OnePlus and its parent company, Oppo, are reportedly preparing to announce a full withdrawal from two of their most important global markets: Europe and the United States. The news comes from German outlet WinFuture, which cites internal sources describing “fundamental strategy changes” set to be communicated as soon as this week. Neither company has confirmed anything publicly, but after months of accumulating evidence, the pieces are finally lining up.

What’s Reportedly Happening
According to WinFuture, closed-door briefings have already taken place with specialized media outlets, though neither OnePlus nor Oppo would explain the reasoning behind the closure during those sessions. Based on the reporting so far, here’s what the withdrawal would mean in practice:
- No new phone, tablet, or wearable launches in Europe or the United States going forward
- Remaining stock would be liquidated over the coming weeks
- Devices already sold would continue receiving software support through the end of their existing life cycles
- India and China are excluded from the announcement — though even there, OnePlus would reportedly lose its independence and become a budget-tier label under Oppo rather than a standalone brand
Months of Warning Signs
This isn’t a sudden development. A trail of smaller signals has been building since the start of the year, and taken together, they paint a fairly clear picture:
- January: An unsourced report first raised the possibility of OnePlus winding down operations. The company denied it.
- March: A separate report suggested a global withdrawal could arrive as early as April.
- April: OnePlus itself acknowledged it was “reevaluating its roadmap” in Europe, while simultaneously cutting staff in the region — with layoffs concentrated specifically in communications, marketing, and sales roles.
- Since then: Merger rumors with fellow Oppo-owned brand Realme surfaced, followed by reports that OnePlus’s OxygenOS software would be folded into Oppo’s ColorOS.
- Most recently: OnePlus’s own websites in Germany, Spain, and France began redirecting visitors toward Oppo’s online store.
As one report put it, companies don’t typically lay off the teams responsible for explaining, advertising, and selling a brand to the public unless that brand is no longer expected to need explaining, advertising, or selling.

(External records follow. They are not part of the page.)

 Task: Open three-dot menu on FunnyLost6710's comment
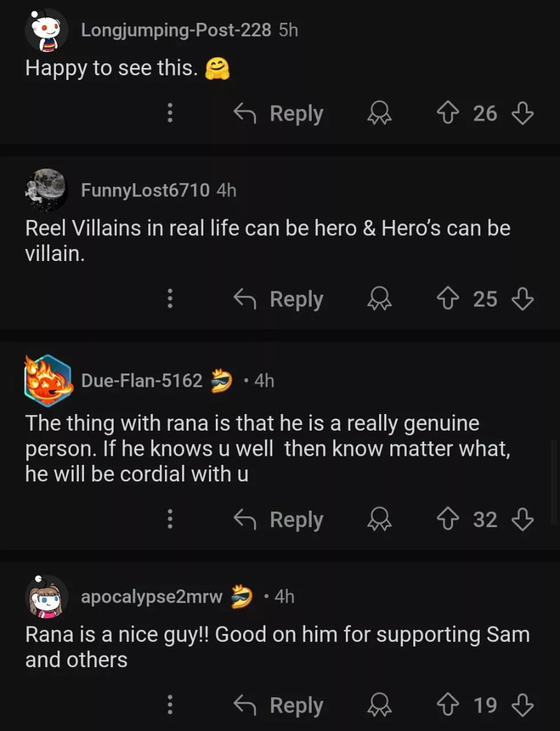coord(170,299)
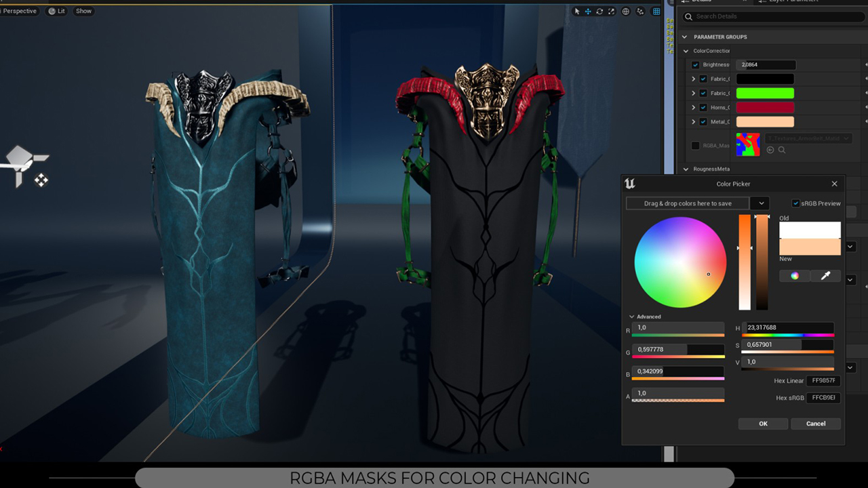Screen dimensions: 868x488
Task: Confirm color with OK button
Action: coord(763,424)
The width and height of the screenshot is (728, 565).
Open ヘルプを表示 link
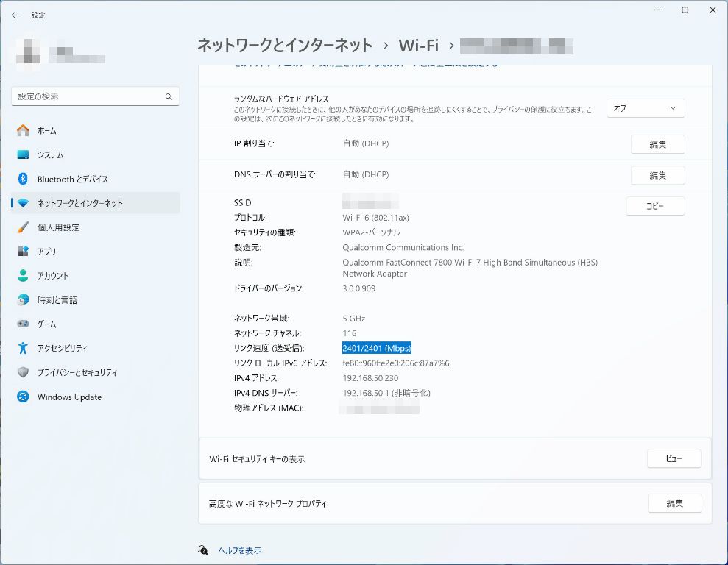(239, 550)
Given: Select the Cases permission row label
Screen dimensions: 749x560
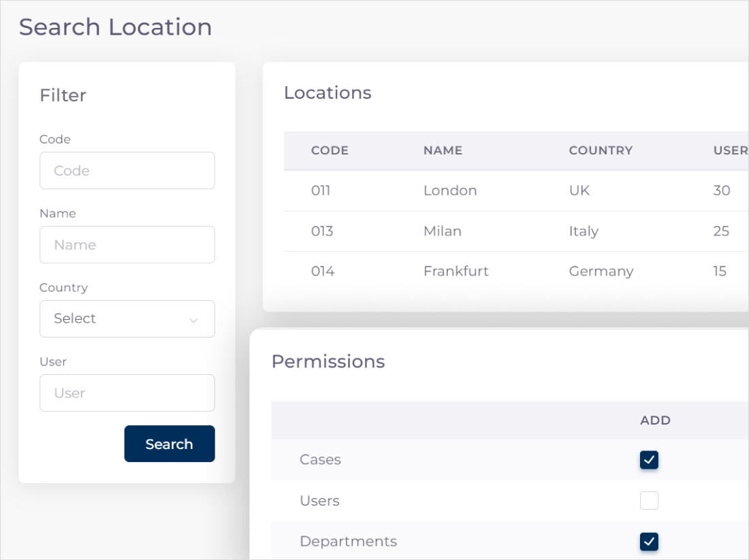Looking at the screenshot, I should click(320, 460).
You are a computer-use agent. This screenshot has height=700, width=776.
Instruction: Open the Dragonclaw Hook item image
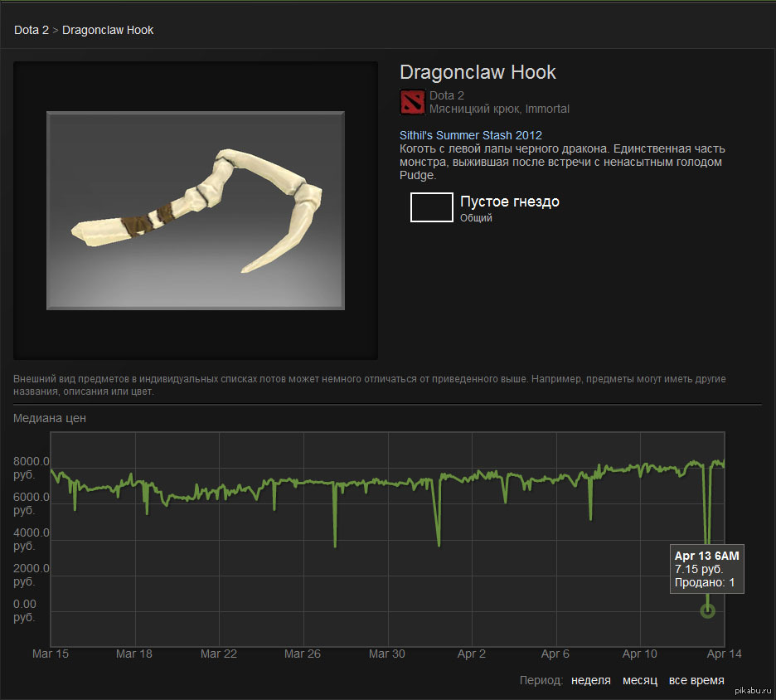[196, 211]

The Gap in Oppo’s Replacement Plan
If Oppo is meant to fill the space OnePlus leaves behind in these markets, there’s an obvious problem: the pricing doesn’t line up. OnePlus built its entire identity around delivering flagship-level specs at a mid-range price — the “flagship killer” label it launched with back in 2014. Replacing that pitch with Oppo’s generally pricier catalog isn’t a simple rebrand; it’s a shift in who the brand is even for.
There’s also a second crack showing up among OnePlus’s current customers. Complaints about unfulfilled warranties have reportedly multiplied across several EU countries, with users whose OnePlus earbuds broke down under warranty describing compensation offers of a €199 voucher for an online store that has almost no stock — and which reportedly can’t even be applied to the few discounted products still listed. Some affected customers have already filed complaints with the European Consumer Centre. When after-sales service starts failing systematically months before an unconfirmed shutdown, it stops looking like a customer service issue and starts looking like an exit signal.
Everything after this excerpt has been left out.